Data supplied =

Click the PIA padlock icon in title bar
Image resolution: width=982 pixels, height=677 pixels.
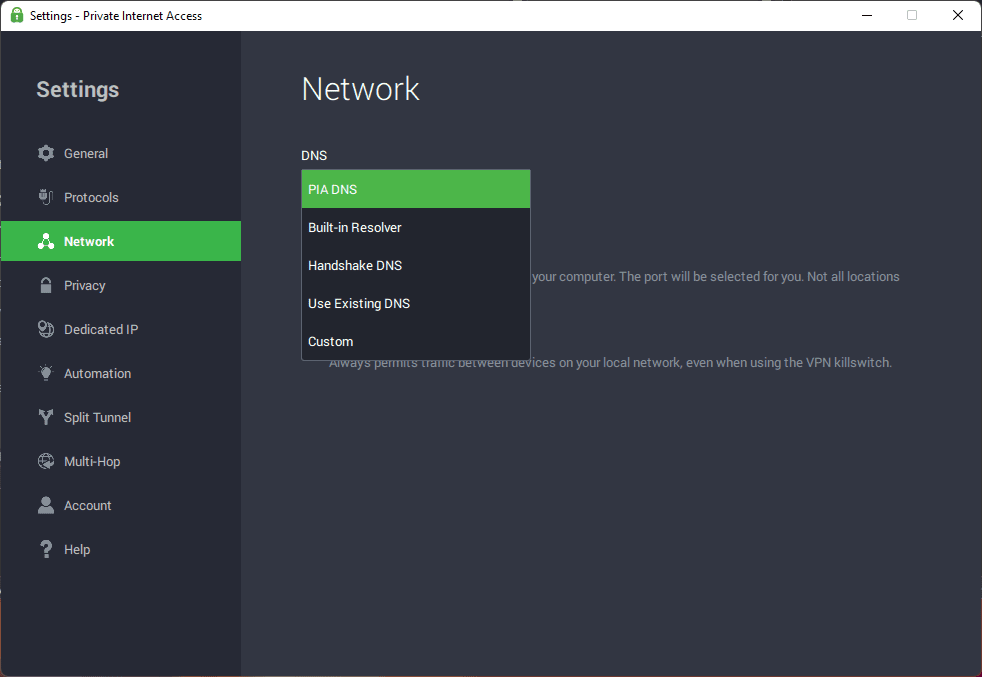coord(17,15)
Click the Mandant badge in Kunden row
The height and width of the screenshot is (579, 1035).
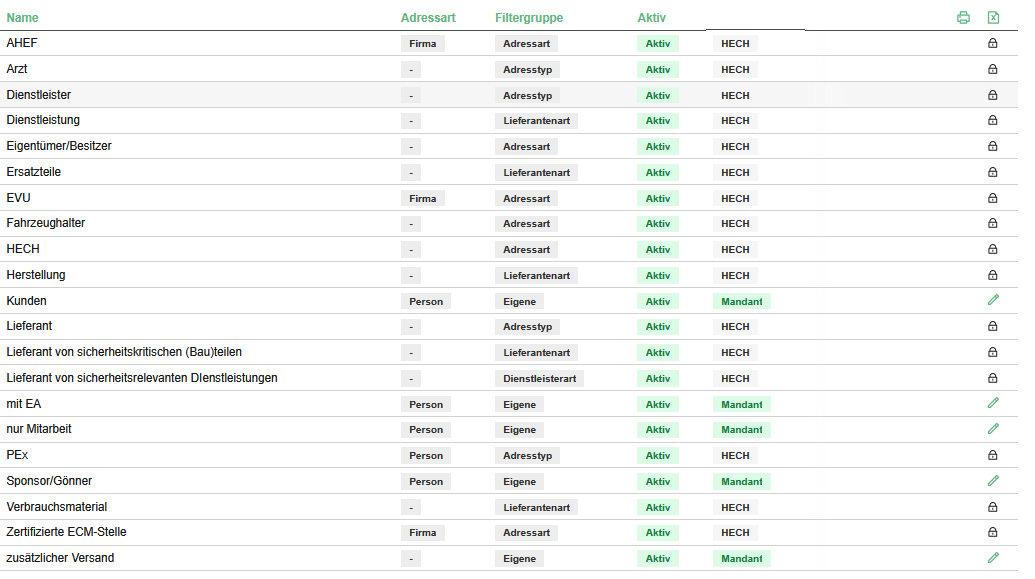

Task goal = Show all lines in the entries above where the string "Click" appears.

Response to this task =
Click the PIA padlock icon in title bar
Click the Mandant badge in Kunden row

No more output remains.